The Nonprofit FAQ

Can employees of a nonprofit also volunteer their time?
Someone from Wisconsin asked this question in January 1995. Putnam Barber ([email protected]) replied:

What I've always heard on this general topic is this: the federal fair
labor standards act requires that any employee who is paid for time at
work be paid for all time spent at the employer's direction; schemes (or
apparent schemes) to evade this requirement are punishable by various
penalties including triple-pay to the abused employee, which can be
collected almost indefinitely with proper documentation; this right
cannot be "waived" by any employer-created process of sign-up sheets or
voluntary self-selection.

The idea is to call up the spectre in bosses' minds of employees who are
secretly documenting unfair requests over years and years, then suddenly
showing up with a federal order for back compensation in the thousands
of dollars.

Large organizations can be so paranoid about this prospect that they
punish supervisors who even allow employees to deviate from the standard
work hours even when everyone involved is committed to achieving some
short-term goal and totally innocent of the above sorts of thoughts.
("That's ok, I'll stay through lunch and get these envelopes
stuffed so we can make today's mail for the invitations." I was balled
out for letting that happen once! Truth!)

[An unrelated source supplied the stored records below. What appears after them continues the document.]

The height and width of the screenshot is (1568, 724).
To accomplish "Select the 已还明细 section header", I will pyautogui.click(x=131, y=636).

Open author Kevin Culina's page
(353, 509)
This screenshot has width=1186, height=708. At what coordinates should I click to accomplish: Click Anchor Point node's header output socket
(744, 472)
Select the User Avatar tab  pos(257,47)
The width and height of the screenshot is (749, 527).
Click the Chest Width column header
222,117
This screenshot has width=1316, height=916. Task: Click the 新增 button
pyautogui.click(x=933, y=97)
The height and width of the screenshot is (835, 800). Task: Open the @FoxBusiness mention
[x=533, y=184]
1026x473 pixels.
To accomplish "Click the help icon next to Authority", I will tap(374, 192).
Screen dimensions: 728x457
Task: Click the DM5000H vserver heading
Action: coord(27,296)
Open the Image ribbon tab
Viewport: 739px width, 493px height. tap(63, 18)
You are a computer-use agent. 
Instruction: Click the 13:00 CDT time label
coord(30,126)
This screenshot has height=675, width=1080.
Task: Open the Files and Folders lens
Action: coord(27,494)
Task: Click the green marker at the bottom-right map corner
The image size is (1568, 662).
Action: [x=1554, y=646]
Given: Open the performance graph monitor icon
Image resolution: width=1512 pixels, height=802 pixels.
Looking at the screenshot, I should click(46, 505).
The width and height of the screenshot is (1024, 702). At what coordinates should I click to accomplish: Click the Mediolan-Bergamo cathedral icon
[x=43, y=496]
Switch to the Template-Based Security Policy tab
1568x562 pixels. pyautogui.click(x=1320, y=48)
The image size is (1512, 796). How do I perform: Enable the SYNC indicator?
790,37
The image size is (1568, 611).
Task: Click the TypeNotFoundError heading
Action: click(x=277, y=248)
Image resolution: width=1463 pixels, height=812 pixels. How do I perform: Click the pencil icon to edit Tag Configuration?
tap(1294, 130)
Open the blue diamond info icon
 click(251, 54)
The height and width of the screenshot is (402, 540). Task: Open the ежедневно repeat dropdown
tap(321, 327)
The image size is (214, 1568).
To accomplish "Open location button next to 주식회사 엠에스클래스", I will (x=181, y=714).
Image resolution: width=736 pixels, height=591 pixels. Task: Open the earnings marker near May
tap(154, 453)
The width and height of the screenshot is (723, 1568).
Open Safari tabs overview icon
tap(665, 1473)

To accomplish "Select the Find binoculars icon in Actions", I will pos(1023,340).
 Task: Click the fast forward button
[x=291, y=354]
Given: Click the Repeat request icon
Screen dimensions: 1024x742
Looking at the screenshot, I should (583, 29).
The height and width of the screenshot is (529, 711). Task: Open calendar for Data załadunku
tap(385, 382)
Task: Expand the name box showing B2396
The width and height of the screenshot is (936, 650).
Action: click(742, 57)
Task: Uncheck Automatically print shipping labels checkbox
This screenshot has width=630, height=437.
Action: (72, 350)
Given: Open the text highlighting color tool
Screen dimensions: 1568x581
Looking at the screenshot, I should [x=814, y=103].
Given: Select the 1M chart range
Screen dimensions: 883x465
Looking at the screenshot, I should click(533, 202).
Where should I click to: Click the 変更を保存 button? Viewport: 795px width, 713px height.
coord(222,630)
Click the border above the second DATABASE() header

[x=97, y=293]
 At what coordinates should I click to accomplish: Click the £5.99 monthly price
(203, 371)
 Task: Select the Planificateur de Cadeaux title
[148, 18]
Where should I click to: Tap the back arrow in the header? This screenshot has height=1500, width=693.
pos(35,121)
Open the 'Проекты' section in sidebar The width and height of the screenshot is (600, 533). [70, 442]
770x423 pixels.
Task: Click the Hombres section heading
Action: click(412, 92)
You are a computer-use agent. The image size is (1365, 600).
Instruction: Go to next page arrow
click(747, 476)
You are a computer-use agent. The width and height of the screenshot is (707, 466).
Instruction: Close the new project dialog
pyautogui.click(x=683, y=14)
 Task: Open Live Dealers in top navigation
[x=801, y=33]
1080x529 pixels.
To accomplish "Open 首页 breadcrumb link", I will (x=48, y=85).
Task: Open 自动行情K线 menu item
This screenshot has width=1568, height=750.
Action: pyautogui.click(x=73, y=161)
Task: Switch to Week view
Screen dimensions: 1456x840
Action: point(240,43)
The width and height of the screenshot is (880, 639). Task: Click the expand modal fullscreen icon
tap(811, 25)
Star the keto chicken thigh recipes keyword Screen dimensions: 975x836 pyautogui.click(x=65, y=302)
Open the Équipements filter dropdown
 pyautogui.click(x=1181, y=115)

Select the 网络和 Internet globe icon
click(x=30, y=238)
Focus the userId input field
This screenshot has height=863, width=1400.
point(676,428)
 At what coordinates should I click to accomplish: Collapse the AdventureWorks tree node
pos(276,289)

If you have a real problem along these lines, I suggest contacting the
Wage and Hour branch of the US Department of Labor and getting the
published info they have about it, then creating a nonconfrontational
way of bringing these rules to everyone's attention. Their roots are in
genuine forms of oppression and exploitation. Mission-driven people
often miss the extent to which they are at risk of repeating those
abuses in the name of some goal "higher" than profits.


All this isn't to say that Wisconsin doesn't have some further interest
in the matter. I'd check that out too, but I have no idea where you
might go for the information. (A public library might have a starting
point in some directory of government services).

Note May 24, 1998: The United States Department of Labor has an employers' handbook online at http://www.dol.gov/dol/asp/public/programs/handbook/main.htm. It has a section referring to the wage and hour rules which discusses this topic.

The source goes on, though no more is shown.